From 2010 to 2017, the number of businesses manufacturing beverages has grown significantly, from 1,155 to 2,270 – that's a massive 97% increase!
In summer 2015, there were 1,431 microbreweries in Britain, up from 1,092 two years earlier. According to the UK government, a new microbrewery has been opening in Britain "every other day". To a large extent, this steep rise in the number of microbreweries has been driven by a shift in Britain's drinking culture.
It’s quickly become fashionable, particularly for millennials, to drink craft beer sourced locally and entrepreneurs have responded by ensuring that demand is catered for.
Craft cider is also proving popular, with manufacturers moving away from traditional concoctions using apples, instead experimenting with different types of fruits.
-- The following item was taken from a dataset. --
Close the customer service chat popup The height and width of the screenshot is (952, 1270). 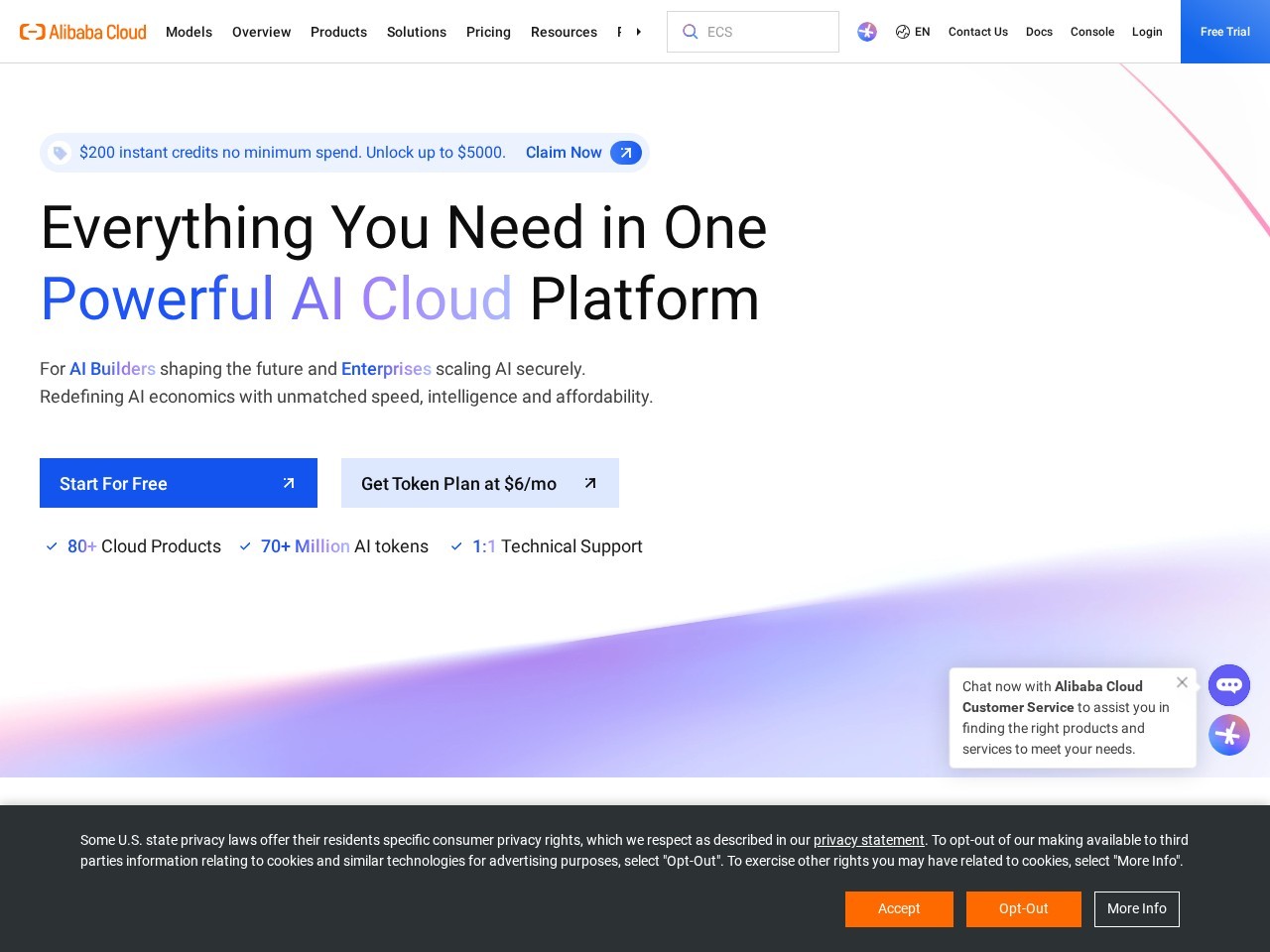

This has resulted in a greater variety for consumers to choose from.
The foundation of new small-batch gin distilleries has also mirrored the growth in microbreweries at a lower level, along with an upturn in production of premium mixers, such as tonic water.
There has been even greater growth in the City of Westminster, where businesses producing beverages have increased by 400%
The non-alcoholic beverage sector has also benefited from growing demand for healthier drinks, like smoothies, juices and waters, as well as low-calorie and low-sugar drinks.
Looking at specific regions of the UK, London leads the way in beverage manufacturing businesses, with numbers increasing by 382%. In the south London borough of Wandsworth alone, numbers have grown by 300% – this can partly be attributed to its seven notable breweries, including Belleville Brewing Co., which produces US-style craft beer.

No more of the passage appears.